Task requirements
Reproduce verbatim the records from the line containing "Identify the location of gear-icon." through the line containing "at (550, 541).", both included, and nothing else.
==== Records provided ====
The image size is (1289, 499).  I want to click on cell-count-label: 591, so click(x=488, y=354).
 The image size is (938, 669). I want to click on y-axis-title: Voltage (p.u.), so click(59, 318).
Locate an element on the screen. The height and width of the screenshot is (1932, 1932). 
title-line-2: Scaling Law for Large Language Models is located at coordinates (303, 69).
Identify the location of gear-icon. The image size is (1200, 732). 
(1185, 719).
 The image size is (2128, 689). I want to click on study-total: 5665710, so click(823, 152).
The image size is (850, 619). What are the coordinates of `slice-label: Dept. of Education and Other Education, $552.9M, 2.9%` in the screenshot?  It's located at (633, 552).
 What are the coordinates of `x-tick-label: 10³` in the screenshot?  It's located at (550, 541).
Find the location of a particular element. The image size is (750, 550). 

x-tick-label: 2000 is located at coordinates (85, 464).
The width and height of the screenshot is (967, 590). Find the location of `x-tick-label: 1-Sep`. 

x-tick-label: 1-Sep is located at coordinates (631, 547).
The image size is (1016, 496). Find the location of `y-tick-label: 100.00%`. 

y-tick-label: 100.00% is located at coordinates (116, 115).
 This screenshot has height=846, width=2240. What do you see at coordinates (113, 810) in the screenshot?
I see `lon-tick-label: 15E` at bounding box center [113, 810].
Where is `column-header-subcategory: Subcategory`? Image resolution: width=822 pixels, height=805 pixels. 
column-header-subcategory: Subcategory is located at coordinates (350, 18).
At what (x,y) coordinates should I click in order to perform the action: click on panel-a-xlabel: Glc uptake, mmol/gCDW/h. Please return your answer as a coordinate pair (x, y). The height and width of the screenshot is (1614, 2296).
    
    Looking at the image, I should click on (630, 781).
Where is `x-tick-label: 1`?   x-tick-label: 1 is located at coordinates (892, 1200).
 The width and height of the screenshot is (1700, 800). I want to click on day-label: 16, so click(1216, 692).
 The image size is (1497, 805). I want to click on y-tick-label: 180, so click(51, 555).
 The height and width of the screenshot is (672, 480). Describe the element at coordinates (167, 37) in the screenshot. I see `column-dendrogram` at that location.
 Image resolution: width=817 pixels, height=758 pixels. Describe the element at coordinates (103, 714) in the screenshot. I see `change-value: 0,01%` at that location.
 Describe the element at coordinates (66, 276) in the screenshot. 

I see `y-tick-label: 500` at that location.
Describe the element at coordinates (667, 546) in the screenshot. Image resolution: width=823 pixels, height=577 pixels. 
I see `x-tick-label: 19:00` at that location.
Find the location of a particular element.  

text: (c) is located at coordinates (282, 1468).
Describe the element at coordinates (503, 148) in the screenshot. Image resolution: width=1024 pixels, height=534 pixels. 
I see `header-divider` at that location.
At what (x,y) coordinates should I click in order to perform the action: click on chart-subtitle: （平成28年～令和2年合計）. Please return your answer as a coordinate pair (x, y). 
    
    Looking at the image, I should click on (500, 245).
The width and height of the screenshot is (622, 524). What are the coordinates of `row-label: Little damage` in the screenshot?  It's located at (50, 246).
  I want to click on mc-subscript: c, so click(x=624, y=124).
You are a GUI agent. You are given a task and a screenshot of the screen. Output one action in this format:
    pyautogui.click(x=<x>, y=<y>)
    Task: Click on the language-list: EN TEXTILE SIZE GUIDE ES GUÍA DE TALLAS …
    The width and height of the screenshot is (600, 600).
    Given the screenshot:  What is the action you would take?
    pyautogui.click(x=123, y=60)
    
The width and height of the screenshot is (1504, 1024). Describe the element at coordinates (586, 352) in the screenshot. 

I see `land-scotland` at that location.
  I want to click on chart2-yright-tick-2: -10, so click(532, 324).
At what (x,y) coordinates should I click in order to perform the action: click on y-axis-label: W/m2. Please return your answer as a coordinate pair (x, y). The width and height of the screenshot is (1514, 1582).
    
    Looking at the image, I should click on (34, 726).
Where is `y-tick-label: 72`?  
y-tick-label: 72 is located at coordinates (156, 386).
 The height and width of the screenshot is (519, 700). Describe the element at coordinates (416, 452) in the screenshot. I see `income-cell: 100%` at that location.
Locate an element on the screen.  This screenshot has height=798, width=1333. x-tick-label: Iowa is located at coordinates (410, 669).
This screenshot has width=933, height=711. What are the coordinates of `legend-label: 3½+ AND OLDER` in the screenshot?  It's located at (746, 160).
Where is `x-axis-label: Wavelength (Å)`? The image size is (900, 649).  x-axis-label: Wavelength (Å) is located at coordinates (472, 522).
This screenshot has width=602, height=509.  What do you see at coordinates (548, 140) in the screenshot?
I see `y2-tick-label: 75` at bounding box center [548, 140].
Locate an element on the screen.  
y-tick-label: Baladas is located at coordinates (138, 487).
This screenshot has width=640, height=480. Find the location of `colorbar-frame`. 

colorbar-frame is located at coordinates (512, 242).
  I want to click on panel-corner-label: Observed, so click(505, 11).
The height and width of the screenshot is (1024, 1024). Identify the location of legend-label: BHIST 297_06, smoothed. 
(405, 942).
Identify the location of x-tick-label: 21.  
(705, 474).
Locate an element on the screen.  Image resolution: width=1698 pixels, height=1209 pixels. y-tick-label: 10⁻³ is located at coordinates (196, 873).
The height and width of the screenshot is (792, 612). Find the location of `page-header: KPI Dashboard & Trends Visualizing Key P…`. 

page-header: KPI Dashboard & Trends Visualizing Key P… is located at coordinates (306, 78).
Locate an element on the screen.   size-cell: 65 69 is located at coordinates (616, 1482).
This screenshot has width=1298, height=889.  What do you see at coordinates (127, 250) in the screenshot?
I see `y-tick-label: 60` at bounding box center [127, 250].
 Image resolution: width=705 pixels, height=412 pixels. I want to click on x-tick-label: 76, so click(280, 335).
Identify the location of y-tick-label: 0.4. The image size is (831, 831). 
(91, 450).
====
Exercise result
Identify the location of gear-icon. The image size is (1200, 732). 
(1185, 719).
 The image size is (2128, 689). I want to click on study-total: 5665710, so click(823, 152).
The image size is (850, 619). What are the coordinates of `slice-label: Dept. of Education and Other Education, $552.9M, 2.9%` in the screenshot?  It's located at (633, 552).
 What are the coordinates of `x-tick-label: 10³` in the screenshot?  It's located at (550, 541).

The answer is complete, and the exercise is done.